▶

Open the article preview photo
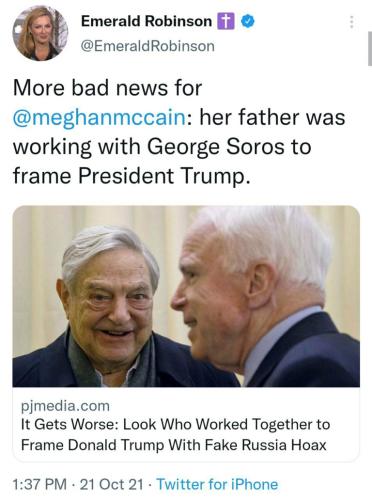This screenshot has width=372, height=500. tap(186, 296)
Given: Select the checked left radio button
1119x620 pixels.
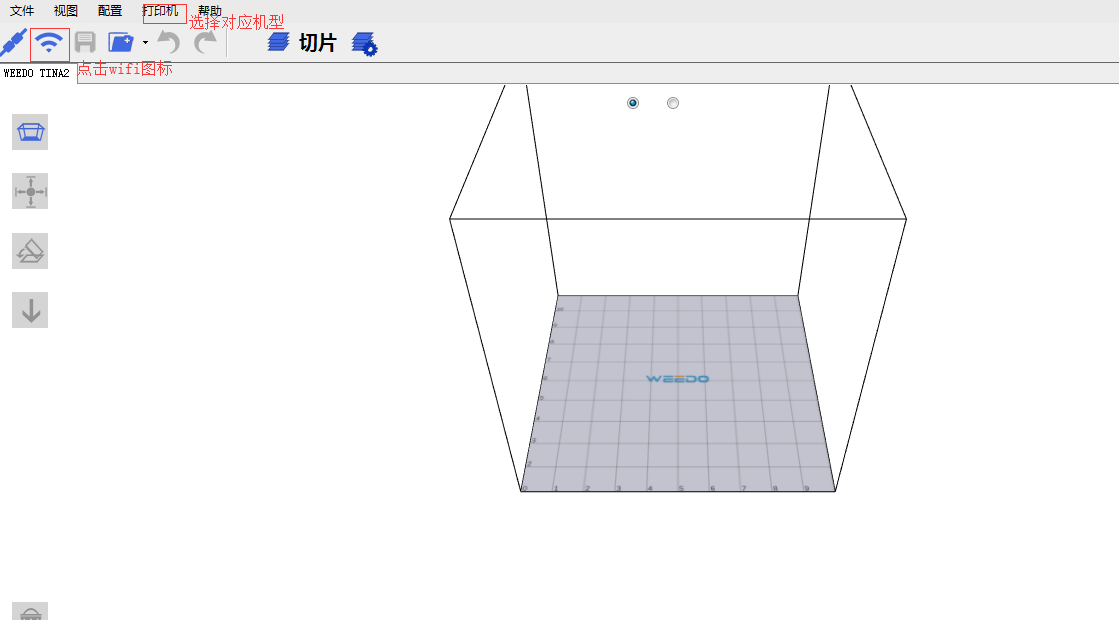Looking at the screenshot, I should [633, 103].
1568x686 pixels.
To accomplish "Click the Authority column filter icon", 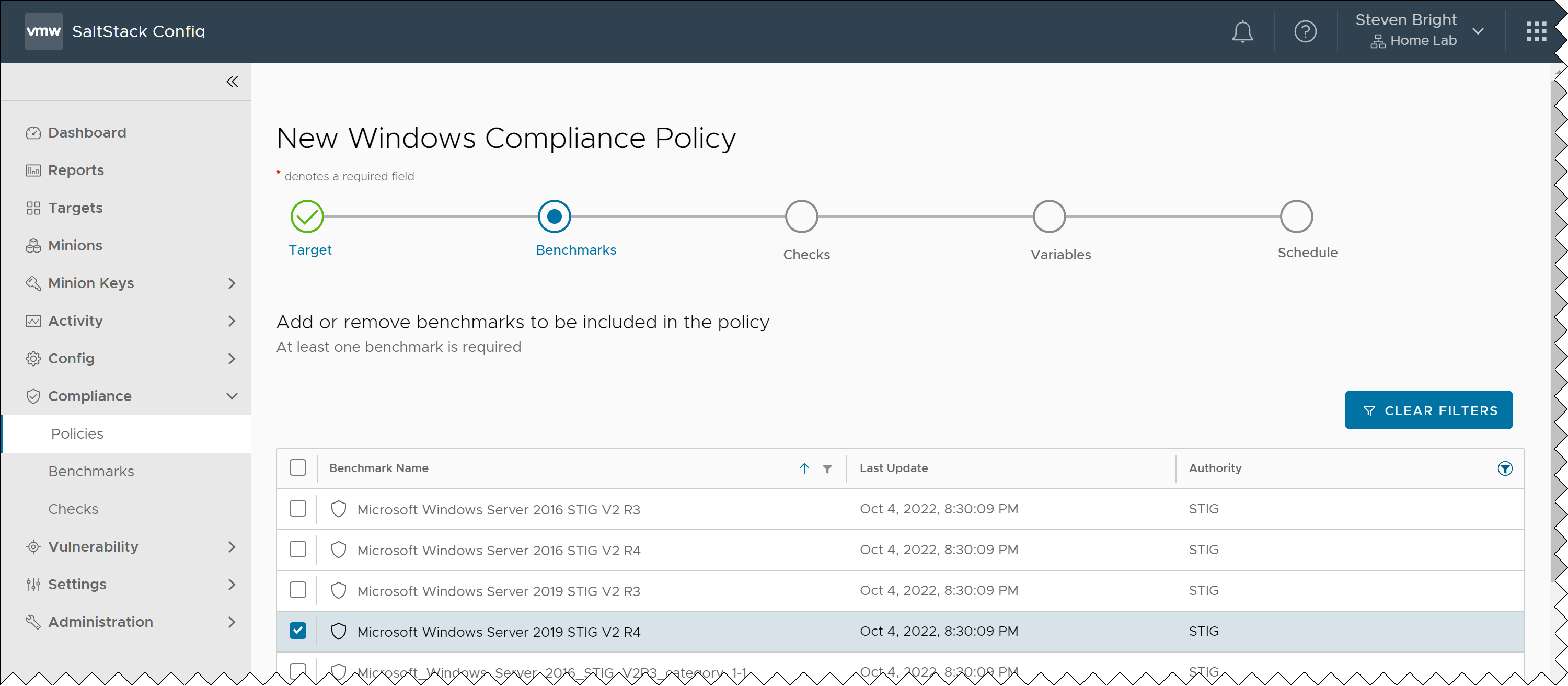I will tap(1504, 468).
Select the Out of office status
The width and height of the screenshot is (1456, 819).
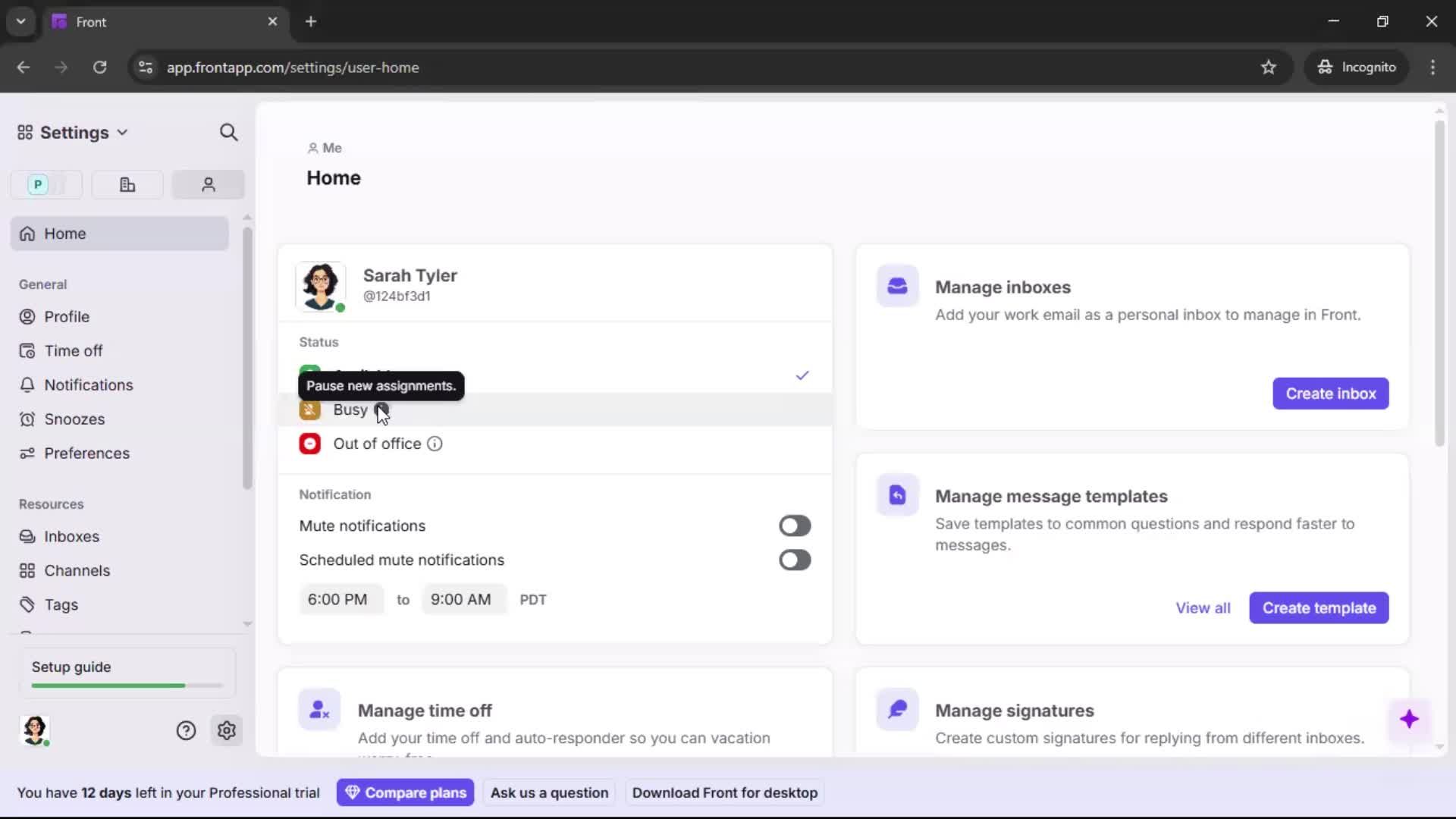[x=376, y=444]
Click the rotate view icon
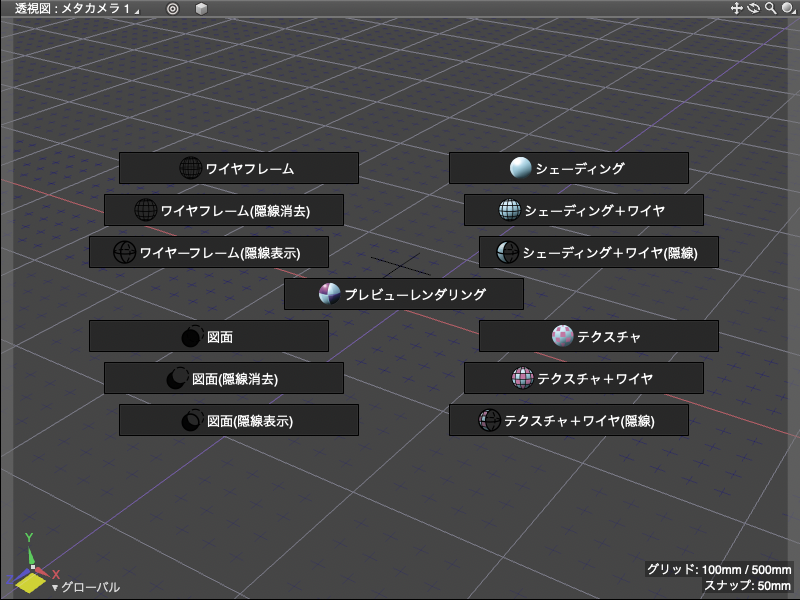 pos(753,8)
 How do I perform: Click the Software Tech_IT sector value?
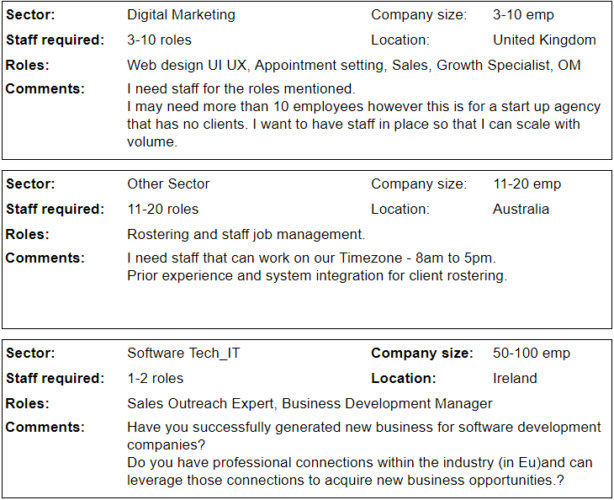point(183,353)
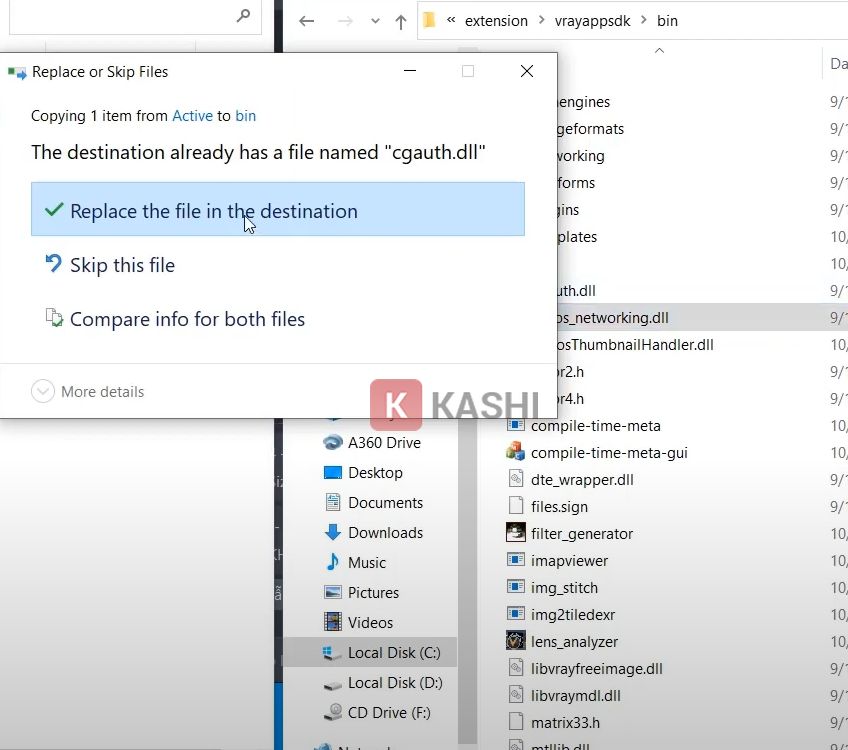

◀

_Work to do_
Copy out the records verbatim, starting at the line that contains "How do I perform: Click" and ending at the end of the records. Omit the pictures from your answer.

_Written answer_
 How do I perform: Click the Software Tech_IT sector value?
point(183,353)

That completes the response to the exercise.